The French government unveiled Wednesday a proposed reform of the state pension system, raising the minimum retirement age to 62 and introducing higher taxes for the rich in an attempt to tackle the country's ballooning public deficit.
The French system
When can you retire in France?
Anyone can draw a full pension in France at the age of 60 so long as they have paid social security contributions for at least 40.5 years. This is set to rise to 41 in 2012. At 65 anyone can retire on the full pension even if they have not worked the full 40.5 years. In some jobs, deemed especially wearing, it is possible to retire as young as 50.
How many pensioners?
According to the Labour Ministry, there are some 15.5 million pensioners in France, out of a population of some 65 million. This figure is set to rise to 18 million in 2030.

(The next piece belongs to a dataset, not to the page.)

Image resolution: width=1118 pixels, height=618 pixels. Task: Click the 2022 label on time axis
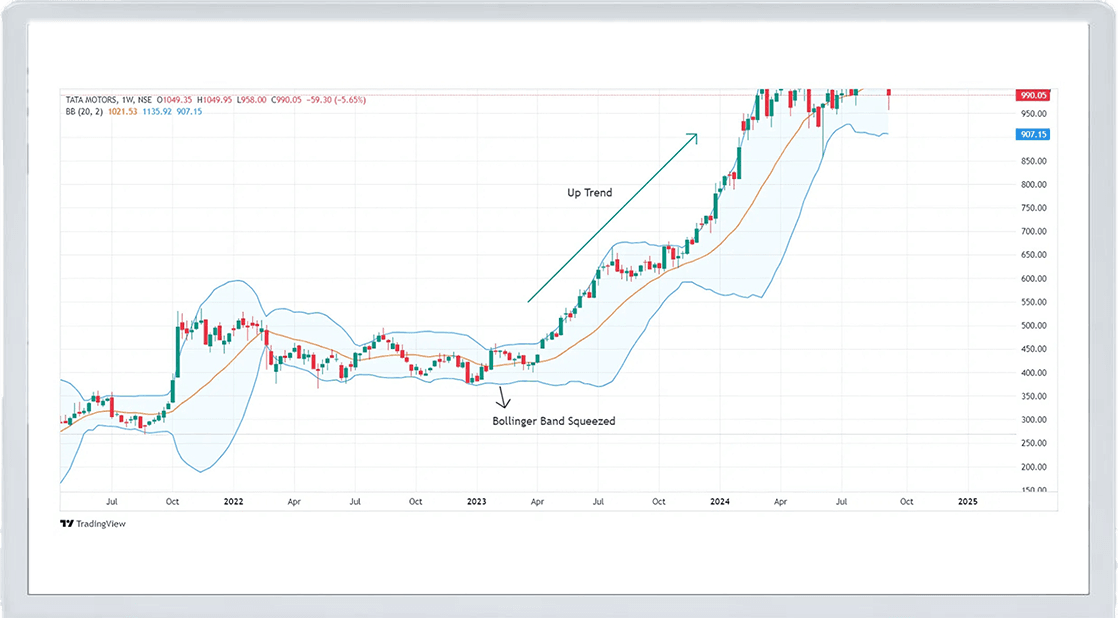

How generous are full pensions?
Public sector workers retire on 75 percent of their final six-month salary. Private sector workers get 50 percent of their earnings in the 25 best years, plus benefits from additional schemes.
How much do workers pay into the system?
Civil servants have 7.85 percent of their salary deducted each month for pensions contributions versus 10.65 percent for private sector workers.
How much does this cost the state?
According to the state Pensions Council, the annual pension deficit is forecast to reach 32 billion euros in 2010, then 80 billion in 2030.
The minimum retirement age in France is set go up from 60 to 62, Labour Minister Eric Woerth said as he announced a sweeping reform of the French pensions system.
“It is imperative that we salvage our pensions system,” he told a news conference Wednesday. “Working longer is inevitable. There is no magic solution.”